◆ Goal of the exercise
Could you transcribe exactly the lines from the one containing "Task: Expand the 场序 dropdown showing 上场优先" through the end of the listing below, both included, but none of the pictures?

Start of Data supplied

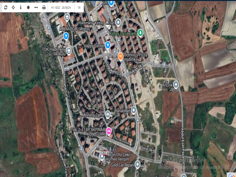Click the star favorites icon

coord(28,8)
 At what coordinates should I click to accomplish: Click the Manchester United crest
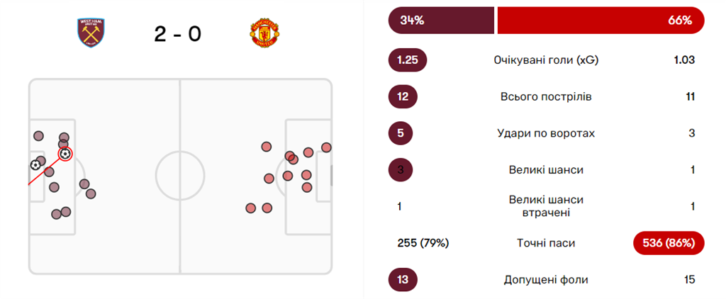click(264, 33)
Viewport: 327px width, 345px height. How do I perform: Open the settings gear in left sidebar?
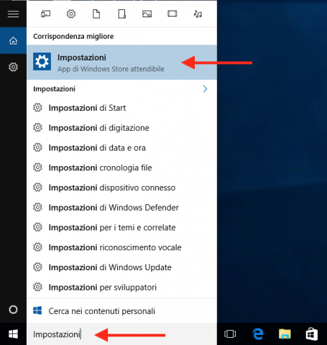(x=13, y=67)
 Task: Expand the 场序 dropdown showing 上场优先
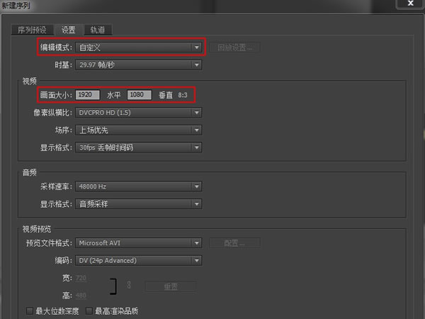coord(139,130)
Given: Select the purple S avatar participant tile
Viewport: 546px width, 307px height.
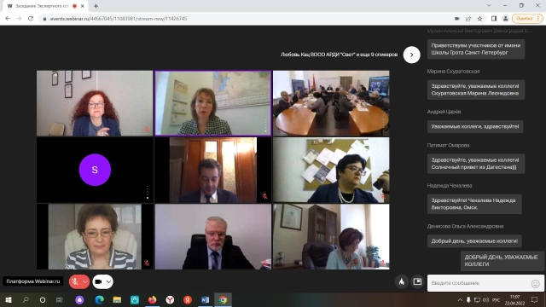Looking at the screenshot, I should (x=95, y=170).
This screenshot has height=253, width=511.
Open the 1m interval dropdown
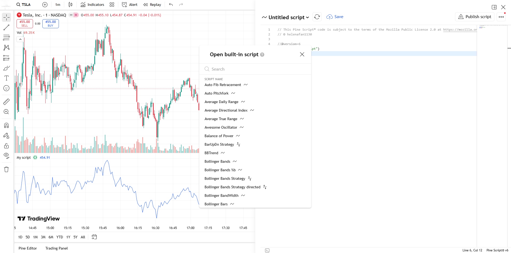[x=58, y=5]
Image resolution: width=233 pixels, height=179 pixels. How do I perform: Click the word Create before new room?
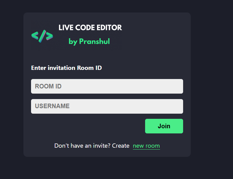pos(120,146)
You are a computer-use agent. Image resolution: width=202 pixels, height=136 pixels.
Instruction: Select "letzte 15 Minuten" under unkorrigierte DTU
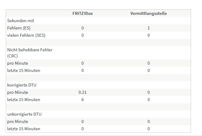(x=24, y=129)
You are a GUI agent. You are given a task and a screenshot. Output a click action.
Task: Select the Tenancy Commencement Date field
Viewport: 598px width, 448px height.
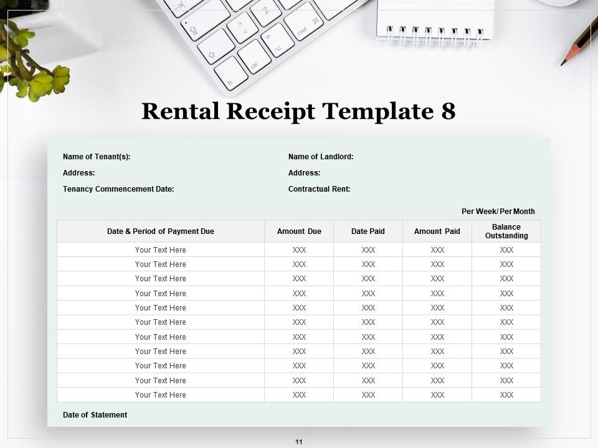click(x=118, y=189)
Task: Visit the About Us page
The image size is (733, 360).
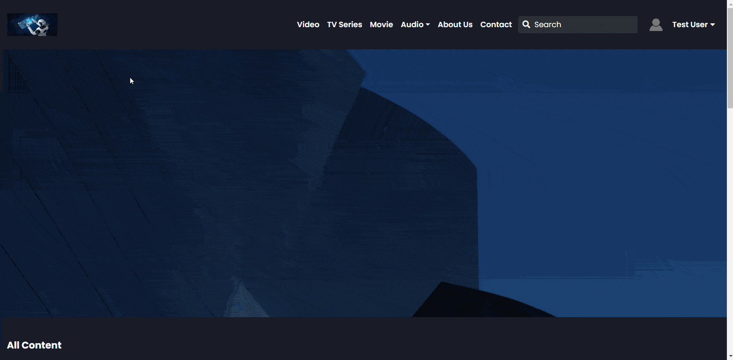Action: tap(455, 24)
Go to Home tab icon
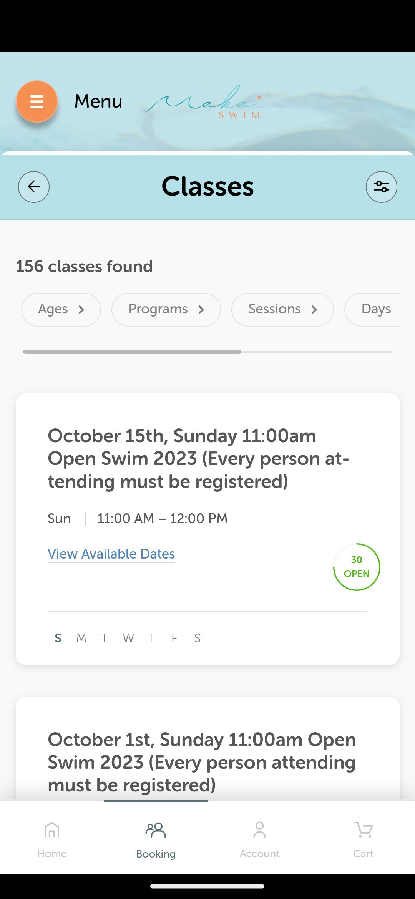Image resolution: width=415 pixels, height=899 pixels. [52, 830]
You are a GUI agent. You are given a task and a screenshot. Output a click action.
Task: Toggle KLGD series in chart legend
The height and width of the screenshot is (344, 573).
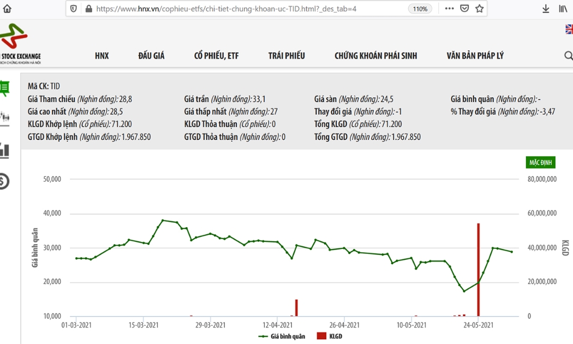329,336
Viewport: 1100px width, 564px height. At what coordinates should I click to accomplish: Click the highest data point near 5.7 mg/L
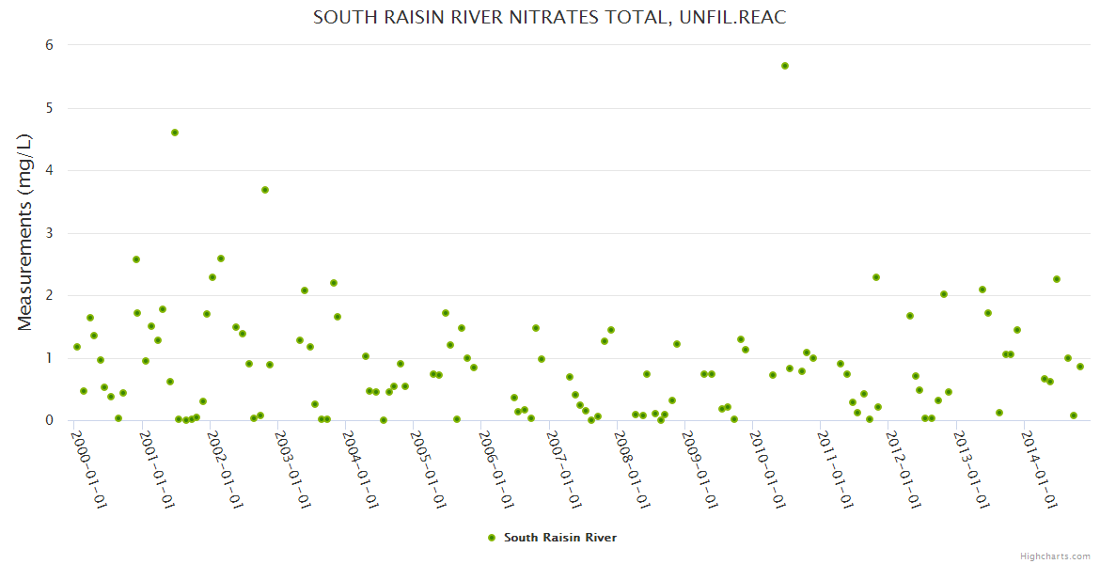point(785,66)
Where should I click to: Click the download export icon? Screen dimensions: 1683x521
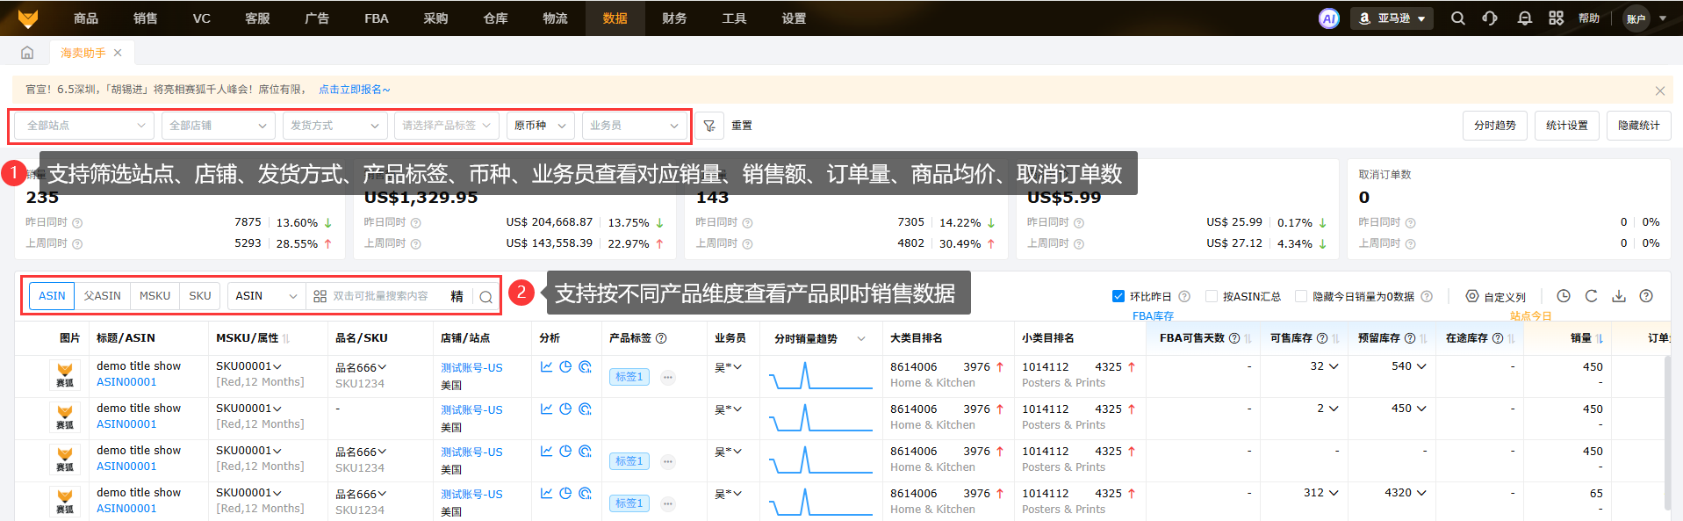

End of Data supplied

◆ Result below
 Task: Expand the 场序 dropdown showing 上场优先
coord(139,130)
Given: Select the purple S avatar participant tile
Viewport: 546px width, 307px height.
Looking at the screenshot, I should (x=95, y=170).
This screenshot has height=253, width=511.
Open the 1m interval dropdown
[x=58, y=5]
Image resolution: width=233 pixels, height=179 pixels. How do I perform: Click the word Create before new room?
pos(120,146)
You are a computer-use agent. Image resolution: width=202 pixels, height=136 pixels.
Instruction: Select "letzte 15 Minuten" under unkorrigierte DTU
(x=24, y=129)
You are a GUI agent. You are given a task and a screenshot. Output a click action.
Task: Select the Tenancy Commencement Date field
Viewport: 598px width, 448px height.
click(x=118, y=189)
Task: Visit the About Us page
The image size is (733, 360).
Action: tap(455, 24)
Go to Home tab icon
Image resolution: width=415 pixels, height=899 pixels. [52, 830]
You are a GUI agent. You are given a task and a screenshot. Output a click action.
Task: Toggle KLGD series in chart legend
The height and width of the screenshot is (344, 573).
329,336
Viewport: 1100px width, 564px height. At what coordinates should I click to accomplish: Click the highest data point near 5.7 mg/L
point(785,66)
Where should I click to: Click the download export icon? Screen dimensions: 1683x521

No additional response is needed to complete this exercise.